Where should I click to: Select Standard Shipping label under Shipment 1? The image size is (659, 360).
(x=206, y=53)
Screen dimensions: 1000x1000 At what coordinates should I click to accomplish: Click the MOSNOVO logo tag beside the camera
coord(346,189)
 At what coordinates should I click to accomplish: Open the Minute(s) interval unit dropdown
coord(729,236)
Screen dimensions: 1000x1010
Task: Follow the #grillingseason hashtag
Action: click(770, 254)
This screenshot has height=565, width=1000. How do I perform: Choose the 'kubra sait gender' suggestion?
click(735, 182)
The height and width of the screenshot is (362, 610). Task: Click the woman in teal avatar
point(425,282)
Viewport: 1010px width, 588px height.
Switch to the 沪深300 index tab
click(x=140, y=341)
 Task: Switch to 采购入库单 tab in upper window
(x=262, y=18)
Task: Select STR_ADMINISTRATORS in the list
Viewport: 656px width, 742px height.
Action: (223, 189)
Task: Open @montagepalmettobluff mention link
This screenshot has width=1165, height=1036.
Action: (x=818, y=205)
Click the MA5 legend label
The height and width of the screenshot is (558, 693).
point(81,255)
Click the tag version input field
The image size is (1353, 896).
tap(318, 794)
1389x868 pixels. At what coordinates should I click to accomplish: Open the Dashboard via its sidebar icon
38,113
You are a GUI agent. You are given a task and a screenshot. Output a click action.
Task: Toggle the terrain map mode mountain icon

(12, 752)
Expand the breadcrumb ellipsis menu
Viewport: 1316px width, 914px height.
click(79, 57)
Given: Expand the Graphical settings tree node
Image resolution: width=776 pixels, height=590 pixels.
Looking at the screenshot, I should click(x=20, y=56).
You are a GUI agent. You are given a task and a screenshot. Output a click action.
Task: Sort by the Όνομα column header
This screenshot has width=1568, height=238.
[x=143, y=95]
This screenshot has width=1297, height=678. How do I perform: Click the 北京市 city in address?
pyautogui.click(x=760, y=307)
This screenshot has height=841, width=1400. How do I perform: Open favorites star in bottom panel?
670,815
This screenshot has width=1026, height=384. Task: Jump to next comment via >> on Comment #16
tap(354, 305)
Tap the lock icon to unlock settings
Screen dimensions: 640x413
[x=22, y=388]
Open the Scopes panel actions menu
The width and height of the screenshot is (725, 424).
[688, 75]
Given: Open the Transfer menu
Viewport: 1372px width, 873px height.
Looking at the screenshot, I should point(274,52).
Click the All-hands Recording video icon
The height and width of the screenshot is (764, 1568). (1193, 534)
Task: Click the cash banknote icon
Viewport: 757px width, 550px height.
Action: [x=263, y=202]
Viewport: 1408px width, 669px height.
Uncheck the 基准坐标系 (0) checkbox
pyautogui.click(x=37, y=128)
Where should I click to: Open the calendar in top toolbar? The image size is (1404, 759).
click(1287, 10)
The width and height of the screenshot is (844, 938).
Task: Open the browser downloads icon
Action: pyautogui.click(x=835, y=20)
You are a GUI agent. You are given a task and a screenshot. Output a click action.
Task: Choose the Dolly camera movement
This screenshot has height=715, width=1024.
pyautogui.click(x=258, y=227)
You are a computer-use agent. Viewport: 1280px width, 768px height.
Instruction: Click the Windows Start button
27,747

==============================

Exercise prompt:
The full listing above should be reproduced exactly.

Problem solution:
Where should I click to: Select Standard Shipping label under Shipment 1? The image size is (659, 360).
(x=206, y=53)
Screen dimensions: 1000x1000 At what coordinates should I click to accomplish: Click the MOSNOVO logo tag beside the camera
coord(346,189)
 At what coordinates should I click to accomplish: Open the Minute(s) interval unit dropdown
coord(729,236)
Screen dimensions: 1000x1010
Task: Follow the #grillingseason hashtag
Action: click(770, 254)
This screenshot has height=565, width=1000. How do I perform: Choose the 'kubra sait gender' suggestion?
click(735, 182)
The height and width of the screenshot is (362, 610). Task: Click the woman in teal avatar
point(425,282)
Viewport: 1010px width, 588px height.
Switch to the 沪深300 index tab
click(x=140, y=341)
 Task: Switch to 采购入库单 tab in upper window
(x=262, y=18)
Task: Select STR_ADMINISTRATORS in the list
Viewport: 656px width, 742px height.
Action: (223, 189)
Task: Open @montagepalmettobluff mention link
This screenshot has width=1165, height=1036.
Action: (x=818, y=205)
Click the MA5 legend label
The height and width of the screenshot is (558, 693).
point(81,255)
Click the tag version input field
The image size is (1353, 896).
tap(318, 794)
1389x868 pixels. At what coordinates should I click to accomplish: Open the Dashboard via its sidebar icon
38,113
You are a GUI agent. You are given a task and a screenshot. Output a click action.
Task: Toggle the terrain map mode mountain icon

(12, 752)
Expand the breadcrumb ellipsis menu
Viewport: 1316px width, 914px height.
click(79, 57)
Given: Expand the Graphical settings tree node
Image resolution: width=776 pixels, height=590 pixels.
Looking at the screenshot, I should click(x=20, y=56).
You are a GUI agent. You are given a task and a screenshot. Output a click action.
Task: Sort by the Όνομα column header
This screenshot has width=1568, height=238.
[x=143, y=95]
This screenshot has width=1297, height=678. How do I perform: Click the 北京市 city in address?
pyautogui.click(x=760, y=307)
This screenshot has height=841, width=1400. How do I perform: Open favorites star in bottom panel?
670,815
This screenshot has width=1026, height=384. Task: Jump to next comment via >> on Comment #16
tap(354, 305)
Tap the lock icon to unlock settings
Screen dimensions: 640x413
[x=22, y=388]
Open the Scopes panel actions menu
The width and height of the screenshot is (725, 424).
[688, 75]
Given: Open the Transfer menu
Viewport: 1372px width, 873px height.
Looking at the screenshot, I should point(274,52).
Click the All-hands Recording video icon
The height and width of the screenshot is (764, 1568). (1193, 534)
Task: Click the cash banknote icon
Viewport: 757px width, 550px height.
Action: [x=263, y=202]
Viewport: 1408px width, 669px height.
Uncheck the 基准坐标系 (0) checkbox
pyautogui.click(x=37, y=128)
Where should I click to: Open the calendar in top toolbar? The image size is (1404, 759).
click(1287, 10)
The width and height of the screenshot is (844, 938).
Task: Open the browser downloads icon
Action: pyautogui.click(x=835, y=20)
You are a GUI agent. You are given a task and a screenshot. Output a click action.
Task: Choose the Dolly camera movement
This screenshot has height=715, width=1024.
pyautogui.click(x=258, y=227)
You are a computer-use agent. Viewport: 1280px width, 768px height.
Instruction: Click the Windows Start button
27,747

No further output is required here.